A and B are partners sharing profits in the ratio of 5 : 3. C was admitted for 1/4th share in profits. C acquires this share as 3/16 from A and 1/4th of his share from B. C brings in ₹ 1,00,000 as his capital
A and B are partners sharing profits in the ratio of 5 : 3. C was admitted for 1/4th share in profits. C acquires this share as 3/16 from A and 1/4th of his share from B. C brings in ₹ 1,00,000 as his capital.
At the time of C’s admission:
(i) The firm’s goodwill was valued at ₹ 2,40,000.
(ii) General Reserve was ₹ 40,000.
(iii) Profit on revaluation of assets and liabilities was ₹ 24,000.
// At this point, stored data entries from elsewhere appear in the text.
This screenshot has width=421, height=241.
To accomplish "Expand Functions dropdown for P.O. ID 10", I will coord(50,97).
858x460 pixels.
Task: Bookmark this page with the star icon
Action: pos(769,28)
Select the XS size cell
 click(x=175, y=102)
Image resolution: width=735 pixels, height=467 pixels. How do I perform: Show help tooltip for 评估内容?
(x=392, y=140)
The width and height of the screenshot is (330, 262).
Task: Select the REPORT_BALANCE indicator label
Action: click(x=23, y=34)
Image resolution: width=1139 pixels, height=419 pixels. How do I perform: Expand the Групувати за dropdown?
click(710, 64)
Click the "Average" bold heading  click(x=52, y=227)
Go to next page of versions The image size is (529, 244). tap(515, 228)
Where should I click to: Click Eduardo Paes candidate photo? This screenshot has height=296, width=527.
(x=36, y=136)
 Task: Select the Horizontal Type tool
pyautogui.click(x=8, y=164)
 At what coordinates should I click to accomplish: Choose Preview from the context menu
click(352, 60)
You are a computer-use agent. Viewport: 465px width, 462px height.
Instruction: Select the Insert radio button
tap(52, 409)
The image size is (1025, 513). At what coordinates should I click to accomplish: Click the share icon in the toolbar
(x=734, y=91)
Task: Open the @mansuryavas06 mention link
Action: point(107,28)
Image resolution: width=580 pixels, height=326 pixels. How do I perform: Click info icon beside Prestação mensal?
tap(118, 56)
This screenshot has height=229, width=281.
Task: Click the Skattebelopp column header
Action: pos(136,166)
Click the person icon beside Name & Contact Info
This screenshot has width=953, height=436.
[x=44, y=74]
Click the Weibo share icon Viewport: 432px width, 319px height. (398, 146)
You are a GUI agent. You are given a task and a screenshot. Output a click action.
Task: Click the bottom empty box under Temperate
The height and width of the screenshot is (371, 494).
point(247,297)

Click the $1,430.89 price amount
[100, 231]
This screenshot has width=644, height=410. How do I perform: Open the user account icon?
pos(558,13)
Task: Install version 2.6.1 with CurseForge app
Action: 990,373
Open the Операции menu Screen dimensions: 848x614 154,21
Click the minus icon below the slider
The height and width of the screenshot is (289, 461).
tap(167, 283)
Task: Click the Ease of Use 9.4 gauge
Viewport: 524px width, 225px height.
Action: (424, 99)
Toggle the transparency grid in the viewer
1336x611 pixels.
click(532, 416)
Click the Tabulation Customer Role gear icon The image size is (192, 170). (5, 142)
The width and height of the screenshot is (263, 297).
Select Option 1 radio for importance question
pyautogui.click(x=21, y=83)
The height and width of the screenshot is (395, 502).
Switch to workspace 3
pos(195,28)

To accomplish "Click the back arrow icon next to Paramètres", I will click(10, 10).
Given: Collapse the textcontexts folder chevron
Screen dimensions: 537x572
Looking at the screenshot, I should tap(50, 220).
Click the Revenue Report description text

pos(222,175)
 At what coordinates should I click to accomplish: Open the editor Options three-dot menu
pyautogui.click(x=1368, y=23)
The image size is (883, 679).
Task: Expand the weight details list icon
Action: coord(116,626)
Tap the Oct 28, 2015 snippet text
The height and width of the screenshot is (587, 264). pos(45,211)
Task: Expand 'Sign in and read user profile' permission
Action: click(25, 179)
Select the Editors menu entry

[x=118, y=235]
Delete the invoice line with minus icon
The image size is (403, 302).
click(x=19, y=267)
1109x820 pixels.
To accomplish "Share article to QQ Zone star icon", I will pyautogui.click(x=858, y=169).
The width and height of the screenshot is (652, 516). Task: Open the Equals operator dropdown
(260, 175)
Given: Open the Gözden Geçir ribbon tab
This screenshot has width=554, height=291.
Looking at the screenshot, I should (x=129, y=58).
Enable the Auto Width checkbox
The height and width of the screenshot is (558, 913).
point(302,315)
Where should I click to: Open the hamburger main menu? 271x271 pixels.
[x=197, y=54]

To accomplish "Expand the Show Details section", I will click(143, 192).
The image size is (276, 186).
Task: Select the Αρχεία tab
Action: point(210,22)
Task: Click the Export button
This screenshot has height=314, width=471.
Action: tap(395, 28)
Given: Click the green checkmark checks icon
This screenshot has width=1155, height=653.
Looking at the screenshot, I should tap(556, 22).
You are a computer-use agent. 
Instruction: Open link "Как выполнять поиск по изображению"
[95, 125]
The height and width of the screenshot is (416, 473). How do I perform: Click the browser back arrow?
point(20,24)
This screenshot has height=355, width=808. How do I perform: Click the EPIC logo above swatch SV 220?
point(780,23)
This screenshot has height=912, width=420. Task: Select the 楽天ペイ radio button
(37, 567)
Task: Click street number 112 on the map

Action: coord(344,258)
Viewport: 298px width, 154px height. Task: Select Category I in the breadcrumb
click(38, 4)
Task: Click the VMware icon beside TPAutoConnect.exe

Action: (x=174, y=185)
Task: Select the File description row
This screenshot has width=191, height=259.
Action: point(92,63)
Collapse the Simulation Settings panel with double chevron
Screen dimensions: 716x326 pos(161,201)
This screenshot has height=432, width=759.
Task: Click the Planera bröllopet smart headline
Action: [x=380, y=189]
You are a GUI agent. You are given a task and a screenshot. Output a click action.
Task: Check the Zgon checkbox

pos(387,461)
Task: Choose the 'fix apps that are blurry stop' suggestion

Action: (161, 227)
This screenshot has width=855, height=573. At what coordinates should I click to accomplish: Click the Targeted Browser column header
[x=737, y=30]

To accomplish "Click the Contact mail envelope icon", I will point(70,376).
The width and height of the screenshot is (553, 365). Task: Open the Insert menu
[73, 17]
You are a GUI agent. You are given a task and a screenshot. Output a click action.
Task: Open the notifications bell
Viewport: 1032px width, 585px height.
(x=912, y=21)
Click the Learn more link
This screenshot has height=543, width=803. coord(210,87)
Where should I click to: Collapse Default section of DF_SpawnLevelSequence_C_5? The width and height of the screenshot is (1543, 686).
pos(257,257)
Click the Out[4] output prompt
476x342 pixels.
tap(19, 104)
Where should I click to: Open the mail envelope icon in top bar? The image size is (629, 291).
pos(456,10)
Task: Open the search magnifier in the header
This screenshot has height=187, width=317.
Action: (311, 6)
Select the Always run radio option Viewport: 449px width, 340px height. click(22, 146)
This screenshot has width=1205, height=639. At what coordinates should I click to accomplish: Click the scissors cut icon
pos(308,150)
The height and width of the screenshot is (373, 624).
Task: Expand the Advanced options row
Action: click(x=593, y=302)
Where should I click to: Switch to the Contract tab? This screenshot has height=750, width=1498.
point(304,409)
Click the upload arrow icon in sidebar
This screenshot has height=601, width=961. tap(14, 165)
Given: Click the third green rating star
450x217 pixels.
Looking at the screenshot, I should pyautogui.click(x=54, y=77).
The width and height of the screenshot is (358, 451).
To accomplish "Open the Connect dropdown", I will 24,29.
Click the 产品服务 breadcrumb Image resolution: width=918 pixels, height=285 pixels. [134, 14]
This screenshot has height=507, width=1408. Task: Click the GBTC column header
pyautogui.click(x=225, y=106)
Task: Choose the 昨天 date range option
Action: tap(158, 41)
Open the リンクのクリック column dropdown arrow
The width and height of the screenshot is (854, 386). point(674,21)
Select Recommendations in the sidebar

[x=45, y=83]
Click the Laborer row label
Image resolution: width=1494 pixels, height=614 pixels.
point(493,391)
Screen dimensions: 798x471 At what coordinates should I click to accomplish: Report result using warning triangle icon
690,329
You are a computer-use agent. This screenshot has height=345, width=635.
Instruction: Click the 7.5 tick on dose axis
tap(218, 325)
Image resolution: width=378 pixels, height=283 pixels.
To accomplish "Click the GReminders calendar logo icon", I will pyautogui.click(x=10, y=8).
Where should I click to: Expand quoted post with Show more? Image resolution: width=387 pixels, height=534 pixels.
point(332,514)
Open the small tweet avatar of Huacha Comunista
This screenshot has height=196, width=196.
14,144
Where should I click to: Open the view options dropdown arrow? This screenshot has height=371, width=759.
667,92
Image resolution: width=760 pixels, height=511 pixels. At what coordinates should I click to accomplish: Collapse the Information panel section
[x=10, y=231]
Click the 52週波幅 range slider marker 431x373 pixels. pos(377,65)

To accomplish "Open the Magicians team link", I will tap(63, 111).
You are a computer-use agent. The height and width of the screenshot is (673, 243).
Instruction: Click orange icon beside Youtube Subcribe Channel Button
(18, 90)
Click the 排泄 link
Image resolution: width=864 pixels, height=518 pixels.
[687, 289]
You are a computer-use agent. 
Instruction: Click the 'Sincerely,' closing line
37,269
Before any adjustments were made, the Capitals of A and B were ₹ 1,20,000 and ₹ 70,000 respectively.
It is decided that after C’s admission, the Capitals of A and B be adjusted on the basis of C’s Capital, any excess or shortfall to be adjusted by withdrawing or bringing in Cash by the old partners. You are required to pass necessary journal entries on C’s admission.
[Ans. Capitals after adjustment for goodwill, general reserve and profit on revaluation: A ₹ 2,05,000 and B ₹ 1,09,000; Final Capitals A ₹ 1,75,000 and B ₹ 1,25,000; A withdraws ₹ 30,000 and B brings in ₹ 16,000.]